I'm thinking of getting an inverted pentagram or possibly even a sigl of baphomet tattooed onto myself. What do people think of this symbol? What are the various interpretations people have of it?

I'm thinking of getting this done

Anyone else find anything. I'd appreciate it.

----------


## everquest

its known as evil and satanic.oriented towards material world.

----------


## BlackShroud

> its known as evil and satanic.oriented towards material world.
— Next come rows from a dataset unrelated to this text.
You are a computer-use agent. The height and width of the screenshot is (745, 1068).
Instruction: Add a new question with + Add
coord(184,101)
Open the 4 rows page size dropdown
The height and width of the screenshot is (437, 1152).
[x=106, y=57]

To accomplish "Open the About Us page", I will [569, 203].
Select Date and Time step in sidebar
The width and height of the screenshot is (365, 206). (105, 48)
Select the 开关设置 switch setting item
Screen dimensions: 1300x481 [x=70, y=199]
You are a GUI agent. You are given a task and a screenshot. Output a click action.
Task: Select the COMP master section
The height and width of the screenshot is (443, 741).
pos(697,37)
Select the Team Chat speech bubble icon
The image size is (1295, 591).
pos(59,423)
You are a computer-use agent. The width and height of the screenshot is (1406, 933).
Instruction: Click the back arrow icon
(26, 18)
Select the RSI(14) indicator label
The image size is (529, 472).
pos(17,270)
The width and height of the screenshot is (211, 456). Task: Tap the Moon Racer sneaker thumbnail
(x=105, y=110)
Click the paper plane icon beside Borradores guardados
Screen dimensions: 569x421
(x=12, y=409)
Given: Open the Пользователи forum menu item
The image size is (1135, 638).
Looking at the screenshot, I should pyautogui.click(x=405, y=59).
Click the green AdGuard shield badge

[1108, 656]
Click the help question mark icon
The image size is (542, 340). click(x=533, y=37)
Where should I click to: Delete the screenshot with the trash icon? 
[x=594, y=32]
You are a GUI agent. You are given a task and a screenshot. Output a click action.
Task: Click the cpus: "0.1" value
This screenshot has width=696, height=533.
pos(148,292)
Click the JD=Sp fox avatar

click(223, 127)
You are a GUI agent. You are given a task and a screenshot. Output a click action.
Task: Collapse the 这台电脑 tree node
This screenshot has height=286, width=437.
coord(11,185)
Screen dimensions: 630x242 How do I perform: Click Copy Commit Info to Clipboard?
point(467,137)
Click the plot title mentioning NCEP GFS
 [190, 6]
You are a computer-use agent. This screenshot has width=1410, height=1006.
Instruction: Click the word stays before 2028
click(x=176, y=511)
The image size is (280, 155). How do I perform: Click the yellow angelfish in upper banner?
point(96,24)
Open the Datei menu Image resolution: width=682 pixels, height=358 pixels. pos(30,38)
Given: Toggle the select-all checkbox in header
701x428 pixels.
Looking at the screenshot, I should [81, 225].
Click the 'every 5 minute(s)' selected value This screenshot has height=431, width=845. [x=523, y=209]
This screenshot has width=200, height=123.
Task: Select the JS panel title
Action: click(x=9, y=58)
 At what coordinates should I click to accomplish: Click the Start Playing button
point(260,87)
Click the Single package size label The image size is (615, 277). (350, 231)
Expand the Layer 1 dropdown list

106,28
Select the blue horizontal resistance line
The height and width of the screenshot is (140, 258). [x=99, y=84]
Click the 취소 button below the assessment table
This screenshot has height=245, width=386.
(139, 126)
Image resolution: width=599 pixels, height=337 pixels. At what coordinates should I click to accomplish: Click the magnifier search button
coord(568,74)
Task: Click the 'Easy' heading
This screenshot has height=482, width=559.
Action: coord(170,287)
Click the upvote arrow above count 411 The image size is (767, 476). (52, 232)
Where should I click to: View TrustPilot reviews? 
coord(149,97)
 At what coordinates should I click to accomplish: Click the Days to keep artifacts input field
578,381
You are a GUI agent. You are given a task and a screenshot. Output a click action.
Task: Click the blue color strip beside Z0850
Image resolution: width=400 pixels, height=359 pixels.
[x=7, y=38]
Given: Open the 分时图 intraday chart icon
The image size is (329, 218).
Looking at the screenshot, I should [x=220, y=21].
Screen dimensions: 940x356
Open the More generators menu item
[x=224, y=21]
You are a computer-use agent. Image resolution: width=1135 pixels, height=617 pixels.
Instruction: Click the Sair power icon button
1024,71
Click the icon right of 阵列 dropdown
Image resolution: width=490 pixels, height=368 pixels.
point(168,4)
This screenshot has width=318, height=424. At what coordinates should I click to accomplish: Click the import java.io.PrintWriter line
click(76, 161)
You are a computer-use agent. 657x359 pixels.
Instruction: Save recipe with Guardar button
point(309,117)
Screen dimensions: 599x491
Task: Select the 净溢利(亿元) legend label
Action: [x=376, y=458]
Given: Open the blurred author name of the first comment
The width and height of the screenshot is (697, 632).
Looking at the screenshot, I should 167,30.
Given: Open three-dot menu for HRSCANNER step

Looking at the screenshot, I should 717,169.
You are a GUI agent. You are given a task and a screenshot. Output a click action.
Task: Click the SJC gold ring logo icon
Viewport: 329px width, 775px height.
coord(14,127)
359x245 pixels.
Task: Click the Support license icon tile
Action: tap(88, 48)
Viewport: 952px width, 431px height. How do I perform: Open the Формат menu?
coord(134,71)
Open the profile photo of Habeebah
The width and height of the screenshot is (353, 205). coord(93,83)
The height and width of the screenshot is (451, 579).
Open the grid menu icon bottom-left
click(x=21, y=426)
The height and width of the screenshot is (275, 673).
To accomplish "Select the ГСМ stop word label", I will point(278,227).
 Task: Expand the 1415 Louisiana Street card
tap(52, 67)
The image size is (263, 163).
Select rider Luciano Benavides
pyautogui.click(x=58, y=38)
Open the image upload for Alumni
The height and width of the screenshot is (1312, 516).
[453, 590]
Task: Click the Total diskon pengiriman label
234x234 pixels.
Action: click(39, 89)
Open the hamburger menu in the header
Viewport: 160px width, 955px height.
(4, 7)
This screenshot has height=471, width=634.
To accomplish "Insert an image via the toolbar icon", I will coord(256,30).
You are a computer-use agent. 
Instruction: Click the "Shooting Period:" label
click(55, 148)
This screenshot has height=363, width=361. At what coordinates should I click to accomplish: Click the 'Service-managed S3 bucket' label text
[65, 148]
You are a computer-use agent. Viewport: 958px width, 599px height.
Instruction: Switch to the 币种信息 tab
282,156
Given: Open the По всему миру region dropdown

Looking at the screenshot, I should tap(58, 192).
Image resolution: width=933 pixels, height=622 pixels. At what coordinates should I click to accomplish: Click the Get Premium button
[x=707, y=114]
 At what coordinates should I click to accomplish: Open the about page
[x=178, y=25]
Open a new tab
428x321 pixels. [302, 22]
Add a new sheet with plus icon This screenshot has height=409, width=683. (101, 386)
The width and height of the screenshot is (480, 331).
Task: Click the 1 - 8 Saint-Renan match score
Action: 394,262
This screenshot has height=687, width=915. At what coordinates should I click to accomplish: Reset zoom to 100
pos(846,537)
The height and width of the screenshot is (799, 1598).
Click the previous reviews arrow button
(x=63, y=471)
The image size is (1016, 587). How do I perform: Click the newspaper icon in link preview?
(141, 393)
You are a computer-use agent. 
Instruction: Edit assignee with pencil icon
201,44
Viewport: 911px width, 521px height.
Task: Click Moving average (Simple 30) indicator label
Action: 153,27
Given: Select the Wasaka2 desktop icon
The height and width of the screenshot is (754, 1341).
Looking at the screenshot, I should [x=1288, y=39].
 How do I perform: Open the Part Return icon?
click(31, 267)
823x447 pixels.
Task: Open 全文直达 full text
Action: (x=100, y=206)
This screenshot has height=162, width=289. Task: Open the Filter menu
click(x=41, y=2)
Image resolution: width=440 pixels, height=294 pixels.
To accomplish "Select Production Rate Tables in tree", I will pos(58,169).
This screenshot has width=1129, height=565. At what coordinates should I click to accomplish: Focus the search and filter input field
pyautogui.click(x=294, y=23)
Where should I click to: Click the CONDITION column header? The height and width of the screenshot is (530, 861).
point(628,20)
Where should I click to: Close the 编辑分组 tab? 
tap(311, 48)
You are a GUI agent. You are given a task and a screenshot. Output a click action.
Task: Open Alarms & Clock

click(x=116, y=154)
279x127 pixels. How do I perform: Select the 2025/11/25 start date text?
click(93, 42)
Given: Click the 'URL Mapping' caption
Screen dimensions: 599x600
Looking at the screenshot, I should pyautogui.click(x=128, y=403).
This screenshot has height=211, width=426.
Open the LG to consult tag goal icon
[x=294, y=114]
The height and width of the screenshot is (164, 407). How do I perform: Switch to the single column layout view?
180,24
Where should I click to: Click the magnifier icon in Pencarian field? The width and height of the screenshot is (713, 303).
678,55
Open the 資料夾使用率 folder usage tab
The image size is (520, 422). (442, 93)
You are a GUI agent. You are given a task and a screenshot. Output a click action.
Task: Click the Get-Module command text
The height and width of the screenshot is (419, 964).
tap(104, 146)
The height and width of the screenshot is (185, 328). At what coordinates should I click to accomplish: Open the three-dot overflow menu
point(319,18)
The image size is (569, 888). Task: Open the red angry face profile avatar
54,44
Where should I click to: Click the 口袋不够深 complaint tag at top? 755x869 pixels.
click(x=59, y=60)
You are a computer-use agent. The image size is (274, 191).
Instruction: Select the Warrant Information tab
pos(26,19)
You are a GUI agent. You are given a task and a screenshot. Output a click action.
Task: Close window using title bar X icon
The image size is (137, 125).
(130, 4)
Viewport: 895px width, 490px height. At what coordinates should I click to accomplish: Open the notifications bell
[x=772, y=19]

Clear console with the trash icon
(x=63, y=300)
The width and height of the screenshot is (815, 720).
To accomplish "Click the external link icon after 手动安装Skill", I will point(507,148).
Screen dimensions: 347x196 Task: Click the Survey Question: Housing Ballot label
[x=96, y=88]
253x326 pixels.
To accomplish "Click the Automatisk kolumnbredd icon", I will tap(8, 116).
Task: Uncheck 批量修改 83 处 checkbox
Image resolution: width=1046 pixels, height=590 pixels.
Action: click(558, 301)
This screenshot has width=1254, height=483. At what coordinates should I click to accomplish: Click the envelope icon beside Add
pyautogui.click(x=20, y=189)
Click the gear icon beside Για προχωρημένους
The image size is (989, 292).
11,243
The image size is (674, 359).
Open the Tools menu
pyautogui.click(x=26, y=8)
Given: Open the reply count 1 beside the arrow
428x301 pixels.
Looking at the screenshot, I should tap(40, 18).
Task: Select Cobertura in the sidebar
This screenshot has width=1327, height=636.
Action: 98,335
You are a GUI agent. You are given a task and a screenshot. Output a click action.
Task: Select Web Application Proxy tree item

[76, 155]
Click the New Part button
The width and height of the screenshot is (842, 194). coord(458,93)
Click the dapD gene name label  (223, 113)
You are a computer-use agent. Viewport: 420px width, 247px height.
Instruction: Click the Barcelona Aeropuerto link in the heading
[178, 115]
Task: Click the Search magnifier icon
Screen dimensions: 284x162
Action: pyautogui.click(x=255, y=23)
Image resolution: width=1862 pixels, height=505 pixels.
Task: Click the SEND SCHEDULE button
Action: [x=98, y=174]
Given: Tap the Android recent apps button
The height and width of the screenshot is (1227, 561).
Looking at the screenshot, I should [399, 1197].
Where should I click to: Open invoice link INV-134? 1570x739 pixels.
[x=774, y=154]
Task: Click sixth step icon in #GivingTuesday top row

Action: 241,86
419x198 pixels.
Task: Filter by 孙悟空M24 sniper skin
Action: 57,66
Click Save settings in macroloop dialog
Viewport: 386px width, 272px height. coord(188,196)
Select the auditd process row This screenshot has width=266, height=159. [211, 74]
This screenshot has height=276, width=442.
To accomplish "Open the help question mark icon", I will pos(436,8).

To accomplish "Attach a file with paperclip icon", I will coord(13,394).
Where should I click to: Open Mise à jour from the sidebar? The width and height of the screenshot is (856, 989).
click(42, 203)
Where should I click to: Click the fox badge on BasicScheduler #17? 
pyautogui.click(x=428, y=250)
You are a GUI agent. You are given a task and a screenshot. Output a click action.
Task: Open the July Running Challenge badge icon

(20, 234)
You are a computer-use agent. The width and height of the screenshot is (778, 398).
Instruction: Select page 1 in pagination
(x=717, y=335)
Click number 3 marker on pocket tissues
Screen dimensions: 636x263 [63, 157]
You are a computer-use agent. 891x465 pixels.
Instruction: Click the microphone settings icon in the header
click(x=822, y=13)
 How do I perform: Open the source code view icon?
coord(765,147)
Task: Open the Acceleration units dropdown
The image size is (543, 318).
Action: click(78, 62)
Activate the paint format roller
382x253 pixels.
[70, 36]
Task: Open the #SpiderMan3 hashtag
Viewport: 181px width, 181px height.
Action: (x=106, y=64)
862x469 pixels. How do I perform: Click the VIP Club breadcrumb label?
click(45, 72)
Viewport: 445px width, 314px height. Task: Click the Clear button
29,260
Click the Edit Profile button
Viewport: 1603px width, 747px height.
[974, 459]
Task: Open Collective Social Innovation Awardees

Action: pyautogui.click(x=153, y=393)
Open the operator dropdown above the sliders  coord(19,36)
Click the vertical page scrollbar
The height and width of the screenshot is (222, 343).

Though this may be true for some, I see it as a realization of balance between the GOD/MAN/THERION dialectic, with GOD as the apex (synthesis). I quite adore the Baphomet, and find it one of occultdom's most interesting symbols (especially when circumscribed by the ouroboros). It's rather a pity it has been hijacked by a charlatan.

----------


## devakxes

I see it as the union of opposites. 
The idea that God split Adam and Eve is often seen as a good thing because it made Adam able to find a lover and not be lonely. In greek mythology, Woman was made because Zeus feared Man rising to power - so he split them in half.

It is basically what you have stated. It is complete wholeness and divine, isolate consciousness.

----------


## EtuMalku

There is nothing 'evil' about Baphomet just as there is nothing 'evil' about Satanism.

The word comes from two greek words, baphe and metis, meaning "absorption of knowledge." 

The best-known representation of Baphomet is the drawing by the 19th century French magician, Eliphas Levi, called "The Baphomet of Mendes." Levi combined elements of the tarot devil card and the he-goat worshipped in antiquity in Mendes, Egypt, which was said to fornicate with its women followers ( as the church claimed the devil did with witches). 

Levi's Baphomet has a human trunk with rounded, female breasts, a caduceus in the midriff, human arms and hands, cloven feet, wings and a goat's head with a pentagram in the forehead and a torch on top of the skull between the horns. 

The attributes, Levi said, represented the sum total of the universe - intelligence, the four elements, divine revelation, sex and motherhood and sin and redemption. Hite and black crescent moons at the figure's side represent good and evil.

Go for the Tattoo . . . .

----------


## devakxes

I got it done months ago.  :Big Grin: 
I'm not sure what other tattoo I might get done. I know of a particular sigil from gnostic satanism that I might get done.

Baphomet might also be a name that was a perversion of the name ''Mahmut'' or ''Muhammad'', coming about during the inquisitions performed by the knight's templar. Some believe that the knights templar rebelled and created this idol as a means of being higher than God and worshiping Life. The goat of mendes being the inspiration (the egyptian god of sex), since sex is the cause of life. Sex is also considered something that is generally evil unless you are married.

----------


## Aradia

It doesn't matter what other poeple think. What matters is what YOU believe.

I don't care about what other people think. It is what I believe that is important to ME.

----------